== ENTRIES SUPPLIED ==
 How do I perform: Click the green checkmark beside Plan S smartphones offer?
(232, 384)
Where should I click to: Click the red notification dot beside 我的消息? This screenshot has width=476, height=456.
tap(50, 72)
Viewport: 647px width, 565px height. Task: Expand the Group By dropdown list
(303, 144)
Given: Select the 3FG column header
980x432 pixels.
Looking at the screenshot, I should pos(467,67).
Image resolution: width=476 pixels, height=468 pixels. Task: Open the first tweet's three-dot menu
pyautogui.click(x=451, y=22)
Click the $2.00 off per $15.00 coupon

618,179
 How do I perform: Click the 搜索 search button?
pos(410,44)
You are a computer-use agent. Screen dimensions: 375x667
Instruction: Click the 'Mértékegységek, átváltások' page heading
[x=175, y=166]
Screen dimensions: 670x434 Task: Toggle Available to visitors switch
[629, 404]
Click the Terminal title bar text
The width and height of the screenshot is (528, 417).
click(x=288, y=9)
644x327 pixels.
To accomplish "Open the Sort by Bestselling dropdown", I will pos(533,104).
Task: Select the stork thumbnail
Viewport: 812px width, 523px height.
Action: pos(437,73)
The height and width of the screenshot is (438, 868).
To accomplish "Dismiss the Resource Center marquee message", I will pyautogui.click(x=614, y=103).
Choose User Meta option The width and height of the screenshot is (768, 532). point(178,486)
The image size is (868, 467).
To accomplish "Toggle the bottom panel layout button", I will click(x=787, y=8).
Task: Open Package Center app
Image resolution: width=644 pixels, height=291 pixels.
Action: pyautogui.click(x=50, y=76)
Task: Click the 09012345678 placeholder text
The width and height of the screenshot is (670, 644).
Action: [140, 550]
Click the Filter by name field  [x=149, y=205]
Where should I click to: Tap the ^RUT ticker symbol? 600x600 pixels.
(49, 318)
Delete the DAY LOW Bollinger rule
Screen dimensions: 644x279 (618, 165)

== WORK TO BE COMPLETED ==
Give back every entry exactly.

== WORKED SOLUTION ==
 How do I perform: Click the green checkmark beside Plan S smartphones offer?
(232, 384)
Where should I click to: Click the red notification dot beside 我的消息? This screenshot has width=476, height=456.
tap(50, 72)
Viewport: 647px width, 565px height. Task: Expand the Group By dropdown list
(303, 144)
Given: Select the 3FG column header
980x432 pixels.
Looking at the screenshot, I should pos(467,67).
Image resolution: width=476 pixels, height=468 pixels. Task: Open the first tweet's three-dot menu
pyautogui.click(x=451, y=22)
Click the $2.00 off per $15.00 coupon

618,179
 How do I perform: Click the 搜索 search button?
pos(410,44)
You are a computer-use agent. Screen dimensions: 375x667
Instruction: Click the 'Mértékegységek, átváltások' page heading
[x=175, y=166]
Screen dimensions: 670x434 Task: Toggle Available to visitors switch
[629, 404]
Click the Terminal title bar text
The width and height of the screenshot is (528, 417).
click(x=288, y=9)
644x327 pixels.
To accomplish "Open the Sort by Bestselling dropdown", I will pos(533,104).
Task: Select the stork thumbnail
Viewport: 812px width, 523px height.
Action: pos(437,73)
The height and width of the screenshot is (438, 868).
To accomplish "Dismiss the Resource Center marquee message", I will pyautogui.click(x=614, y=103).
Choose User Meta option The width and height of the screenshot is (768, 532). point(178,486)
The image size is (868, 467).
To accomplish "Toggle the bottom panel layout button", I will click(x=787, y=8).
Task: Open Package Center app
Image resolution: width=644 pixels, height=291 pixels.
Action: pyautogui.click(x=50, y=76)
Task: Click the 09012345678 placeholder text
The width and height of the screenshot is (670, 644).
Action: [140, 550]
Click the Filter by name field  [x=149, y=205]
Where should I click to: Tap the ^RUT ticker symbol? 600x600 pixels.
(49, 318)
Delete the DAY LOW Bollinger rule
Screen dimensions: 644x279 (618, 165)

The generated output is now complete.